② 제1항의 승낙은 당 사이트가 제공하는 과학기술정보검색, 맞춤정보, 서지정보 등 다른 서비스의 이용승낙을
포함합니다.
제 6 조 (회원가입)
서비스를 이용하고자 하는 고객은 당 사이트에서 정한 회원가입양식에 개인정보를 기재하여 가입을 하여야 합니다.
제 7 조 (개인정보의 보호 및 사용)
당 사이트는 관계법령이 정하는 바에 따라 회원 등록정보를 포함한 회원의 개인정보를 보호하기 위해 노력합니다. 회원 개인정보의 보호 및 사용에 대해서는 관련법령 및 당 사이트의 개인정보 보호정책이 적용됩니다.
제 8 조 (이용 신청의 승낙과 제한)
① 당 사이트는 제6조의 규정에 의한 이용신청고객에 대하여 서비스 이용을 승낙합니다.
② 당 사이트는 아래사항에 해당하는 경우에 대해서 승낙하지 아니 합니다.
- 이용계약 신청서의 내용을 허위로 기재한 경우
- 기타 규정한 제반사항을 위반하며 신청하는 경우
제 9 조 (회원 ID 부여 및 변경 등)
① 당 사이트는 이용고객에 대하여 약관에 정하는 바에 따라 자신이 선정한 회원 ID를 부여합니다.
② 회원 ID는 원칙적으로 변경이 불가하며 부득이한 사유로 인하여 변경 하고자 하는 경우에는 해당 ID를
해지하고 재가입해야 합니다.
③ 기타 회원 개인정보 관리 및 변경 등에 관한 사항은 서비스별 안내에 정하는 바에 의합니다.
제 3 장 계약 당사자의 의무
제 10 조 (KISTI의 의무)
① 당 사이트는 이용고객이 희망한 서비스 제공 개시일에 특별한 사정이 없는 한 서비스를 이용할 수 있도록
하여야 합니다.
② 당 사이트는 개인정보 보호를 위해 보안시스템을 구축하며 개인정보 보호정책을 공시하고 준수합니다.

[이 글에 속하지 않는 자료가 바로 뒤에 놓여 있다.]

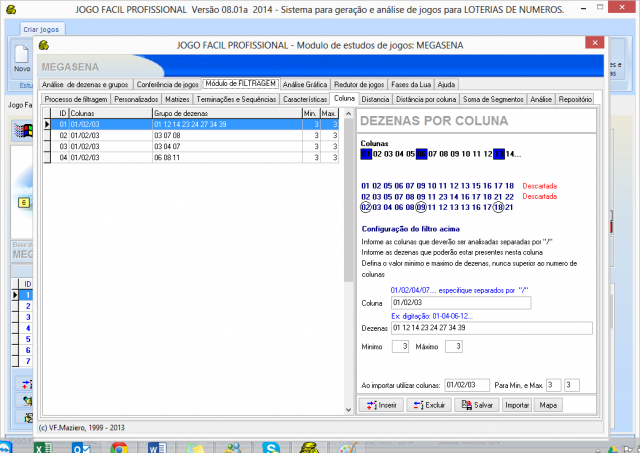Go to the Conferência de jogos tab
Screen dimensions: 640x453
pos(167,84)
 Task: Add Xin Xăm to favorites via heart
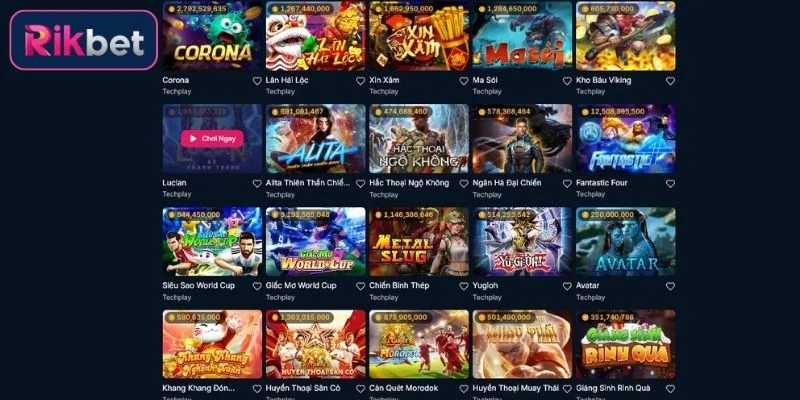click(x=464, y=81)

③ 당 사이트는 회원으로부터 제기되는 의견이나 불만이 정당하다고 객관적으로 인정될 경우에는 적절한 절차를
거쳐 즉시 처리하여야 합니다. 다만, 즉시 처리가 곤란한 경우는 회원에게 그 사유와 처리일정을 통보하여야
합니다.
제 11 조 (회원의 의무)
① 이용자는 회원가입 신청 또는 회원정보 변경 시 실명으로 모든 사항을 사실에 근거하여 작성하여야 하며,
허위 또는 타인의 정보를 등록할 경우 일체의 권리를 주장할 수 없습니다.
② 당 사이트가 관계법령 및 개인정보 보호정책에 의거하여 그 책임을 지는 경우를 제외하고 회원에게 부여된
ID의 비밀번호 관리소홀, 부정사용에 의하여 발생하는 모든 결과에 대한 책임은 회원에게 있습니다.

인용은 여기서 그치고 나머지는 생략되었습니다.